Stored data:

[Start of Attachment]

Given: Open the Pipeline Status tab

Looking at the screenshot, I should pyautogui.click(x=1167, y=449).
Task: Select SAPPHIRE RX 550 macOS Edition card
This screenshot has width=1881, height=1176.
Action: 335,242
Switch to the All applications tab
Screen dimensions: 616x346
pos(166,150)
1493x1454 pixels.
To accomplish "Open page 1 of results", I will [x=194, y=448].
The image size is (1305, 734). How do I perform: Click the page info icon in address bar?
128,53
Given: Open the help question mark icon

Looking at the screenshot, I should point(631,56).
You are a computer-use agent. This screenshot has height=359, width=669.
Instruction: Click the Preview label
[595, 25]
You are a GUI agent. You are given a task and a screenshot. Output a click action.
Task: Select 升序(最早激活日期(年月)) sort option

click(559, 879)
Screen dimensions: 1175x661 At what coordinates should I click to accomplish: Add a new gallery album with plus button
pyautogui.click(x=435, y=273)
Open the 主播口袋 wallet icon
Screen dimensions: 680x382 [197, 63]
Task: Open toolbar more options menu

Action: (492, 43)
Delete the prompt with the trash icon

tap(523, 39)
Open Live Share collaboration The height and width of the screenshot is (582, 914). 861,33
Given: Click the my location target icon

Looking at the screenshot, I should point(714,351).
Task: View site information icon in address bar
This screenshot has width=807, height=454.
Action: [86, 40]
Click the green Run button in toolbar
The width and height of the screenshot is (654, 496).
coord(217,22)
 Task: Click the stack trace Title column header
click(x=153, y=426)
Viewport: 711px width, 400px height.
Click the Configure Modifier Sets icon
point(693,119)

[End of Attachment]

What the exercise asks:
Each line above is to be copied exactly as written.

Reply to the task:
Given: Open the Pipeline Status tab

Looking at the screenshot, I should pyautogui.click(x=1167, y=449).
Task: Select SAPPHIRE RX 550 macOS Edition card
This screenshot has width=1881, height=1176.
Action: 335,242
Switch to the All applications tab
Screen dimensions: 616x346
pos(166,150)
1493x1454 pixels.
To accomplish "Open page 1 of results", I will [x=194, y=448].
The image size is (1305, 734). How do I perform: Click the page info icon in address bar?
128,53
Given: Open the help question mark icon

Looking at the screenshot, I should point(631,56).
You are a computer-use agent. This screenshot has height=359, width=669.
Instruction: Click the Preview label
[595, 25]
You are a GUI agent. You are given a task and a screenshot. Output a click action.
Task: Select 升序(最早激活日期(年月)) sort option

click(559, 879)
Screen dimensions: 1175x661 At what coordinates should I click to accomplish: Add a new gallery album with plus button
pyautogui.click(x=435, y=273)
Open the 主播口袋 wallet icon
Screen dimensions: 680x382 [197, 63]
Task: Open toolbar more options menu

Action: (492, 43)
Delete the prompt with the trash icon

tap(523, 39)
Open Live Share collaboration The height and width of the screenshot is (582, 914). 861,33
Given: Click the my location target icon

Looking at the screenshot, I should point(714,351).
Task: View site information icon in address bar
This screenshot has width=807, height=454.
Action: [86, 40]
Click the green Run button in toolbar
The width and height of the screenshot is (654, 496).
coord(217,22)
 Task: Click the stack trace Title column header
click(x=153, y=426)
Viewport: 711px width, 400px height.
Click the Configure Modifier Sets icon
point(693,119)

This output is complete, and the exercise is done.